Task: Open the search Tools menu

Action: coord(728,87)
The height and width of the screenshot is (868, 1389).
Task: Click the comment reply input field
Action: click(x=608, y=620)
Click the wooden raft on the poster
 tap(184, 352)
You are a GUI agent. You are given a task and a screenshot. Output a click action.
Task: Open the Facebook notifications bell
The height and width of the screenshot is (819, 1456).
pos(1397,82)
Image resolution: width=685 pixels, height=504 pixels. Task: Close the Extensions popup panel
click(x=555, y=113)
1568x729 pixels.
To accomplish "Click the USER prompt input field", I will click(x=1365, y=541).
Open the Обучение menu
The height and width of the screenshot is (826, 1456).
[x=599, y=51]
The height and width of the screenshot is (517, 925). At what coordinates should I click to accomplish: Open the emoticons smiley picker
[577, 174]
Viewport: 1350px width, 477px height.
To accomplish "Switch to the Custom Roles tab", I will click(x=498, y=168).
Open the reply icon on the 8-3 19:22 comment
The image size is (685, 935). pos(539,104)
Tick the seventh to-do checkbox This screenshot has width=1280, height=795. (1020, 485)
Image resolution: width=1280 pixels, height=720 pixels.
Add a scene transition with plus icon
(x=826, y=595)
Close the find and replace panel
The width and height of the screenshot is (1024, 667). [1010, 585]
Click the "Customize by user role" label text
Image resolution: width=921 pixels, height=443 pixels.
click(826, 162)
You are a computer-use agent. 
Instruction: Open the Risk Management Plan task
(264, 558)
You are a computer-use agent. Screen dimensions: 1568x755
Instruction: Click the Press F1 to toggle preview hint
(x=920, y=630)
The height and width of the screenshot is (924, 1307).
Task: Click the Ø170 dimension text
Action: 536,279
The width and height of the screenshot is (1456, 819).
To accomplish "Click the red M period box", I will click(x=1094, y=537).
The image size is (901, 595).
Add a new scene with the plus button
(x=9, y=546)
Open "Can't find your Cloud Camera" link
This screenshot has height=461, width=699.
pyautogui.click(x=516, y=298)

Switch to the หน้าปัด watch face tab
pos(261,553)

══════════════════════════════

> _WHAT NEEDS TO BE DONE_
Put every line of the records above into a JSON list of strings, one string per line, and leave out the blank lines.

> _RESULT FOR THIS TASK_
[
  "Task: Open the search Tools menu",
  "Action: coord(728,87)",
  "The height and width of the screenshot is (868, 1389).",
  "Task: Click the comment reply input field",
  "Action: click(x=608, y=620)",
  "Click the wooden raft on the poster",
  " tap(184, 352)",
  "You are a GUI agent. You are given a task and a screenshot. Output a click action.",
  "Task: Open the Facebook notifications bell",
  "The height and width of the screenshot is (819, 1456).",
  "pos(1397,82)",
  "Image resolution: width=685 pixels, height=504 pixels. Task: Close the Extensions popup panel",
  "click(x=555, y=113)",
  "1568x729 pixels.",
  "To accomplish \"Click the USER prompt input field\", I will click(x=1365, y=541).",
  "Open the Обучение menu",
  "The height and width of the screenshot is (826, 1456).",
  "[x=599, y=51]",
  "The height and width of the screenshot is (517, 925). At what coordinates should I click to accomplish: Open the emoticons smiley picker",
  "[577, 174]",
  "Viewport: 1350px width, 477px height.",
  "To accomplish \"Switch to the Custom Roles tab\", I will click(x=498, y=168).",
  "Open the reply icon on the 8-3 19:22 comment",
  "The image size is (685, 935). pos(539,104)",
  "Tick the seventh to-do checkbox This screenshot has width=1280, height=795. (1020, 485)",
  "Image resolution: width=1280 pixels, height=720 pixels.",
  "Add a scene transition with plus icon",
  "(x=826, y=595)",
  "Close the find and replace panel",
  "The width and height of the screenshot is (1024, 667). [1010, 585]",
  "Click the \"Customize by user role\" label text",
  "Image resolution: width=921 pixels, height=443 pixels.",
  "click(826, 162)",
  "You are a computer-use agent. ",
  "Instruction: Open the Risk Management Plan task",
  "(264, 558)",
  "You are a computer-use agent. Screen dimensions: 1568x755",
  "Instruction: Click the Press F1 to toggle preview hint",
  "(x=920, y=630)",
  "The height and width of the screenshot is (924, 1307).",
  "Task: Click the Ø170 dimension text",
  "Action: 536,279",
  "The width and height of the screenshot is (1456, 819).",
  "To accomplish \"Click the red M period box\", I will click(x=1094, y=537).",
  "The image size is (901, 595).",
  "Add a new scene with the plus button",
  "(x=9, y=546)",
  "Open \"Can't find your Cloud Camera\" link",
  "This screenshot has height=461, width=699.",
  "pyautogui.click(x=516, y=298)",
  "Switch to the หน้าปัด watch face tab",
  "pos(261,553)"
]